Journal of Nonlocality and Remote Mental Interactions Volume II Number 2 July 2003
How is information stored and retrieved by consciousness? This simple question contains the essence of all psi paradoxes, from spontaneous events like precognition and telepathy to carefully engineered processes like retro-psychokinesis. As we have noted before, the real challenge of a nonlocal consciousness is not its transparent, transpersonal nature, but the internal structure that allows for local meaning and interactions to emerge. Clearly, we are not aware of the totality of mental processes going on around us - as, at any given moment, we are not conscious of the majority of our own mental contents. And yet, as three decades of remote viewing research has shown, it is possible, under certain conditions, to access specifically targeted information at will, regardless of its spacetime coordinate. What does this tell us about the function of intent in both individual memory recall and transpersonal information access?
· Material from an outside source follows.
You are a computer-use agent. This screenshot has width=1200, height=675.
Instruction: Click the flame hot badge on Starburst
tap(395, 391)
And what can we infer about the specific terms in which such intent is formulated - about the interface between a culturally designated spacetime framework, personal meaning and the "substrate" on which this transpersonal information exists, apparently independent of our common-sense notions of past and future? Do such personal and cultural reference frames serve as a global information cataloguing system, helping to evoke specific events by interpersonal association? Do they anchor us like a psychological attractor in a reality in which all "past" and "future" information simply is - in "no-time"? What is the connection between our collective intent, or expectation, and the events we observe? What is the meaning of action and how can we interpret something as inherently paradoxical as retro-causality - the ability to influence an event in the past, as demonstrated by Schmidt's classic RNG retro-pk experiments, and dozens of other studies since then?
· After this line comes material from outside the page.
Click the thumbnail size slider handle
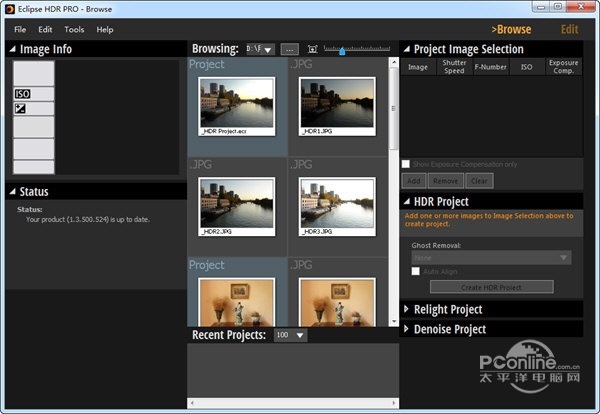Image resolution: width=600 pixels, height=414 pixels. (x=342, y=50)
In this issue of JNLRMI we will try to address some of these questions, both from an empirical and theoretical perspective. The problem of time and causality in parapsychological phenomena is perhaps the most difficult one to grasp on a conceptual level, and our attempts to approach a resolution of this paradox are bound to miss the mark by various degrees. Faced with direct experience of this reality (see McMoneagle interview) it is impossible not to realize how awkward and often inappropriate our theoretical questions are at the moment. On the other hand, it is only by recognizing the fallacy of our various approaches, by negatively defining the features of this mental map, that we can begin to internalize the nature of the mental territory we are setting out to explore. From this perspective, our current issue is as much a cautionary tale against unwarranted assumptions as a survey of brave new inroads which may one day lead us closer to the truth.
With the July 2003 issue we are also hoping to enter a new phase of our project, steering it toward a more practical, protocol-oriented discussion (see "Thinking Outside the Box in Experimental Parapsychology"). For this purpose, we have inaugurated a strictly experimental section, in which we plan to publish both innovative studies in need of further replication or analysis (such as Agadjanian's series of experiments on nonlocal communication between bio-populations) and ideas for future protocols. A collection of landmark experiments, questions and proposals will be developed on our site over the next 6-12 months, to be updated with new ideas published in future issues of JNLRMI. We look forward to everyone's suggestions and participation in this "virtual lab"!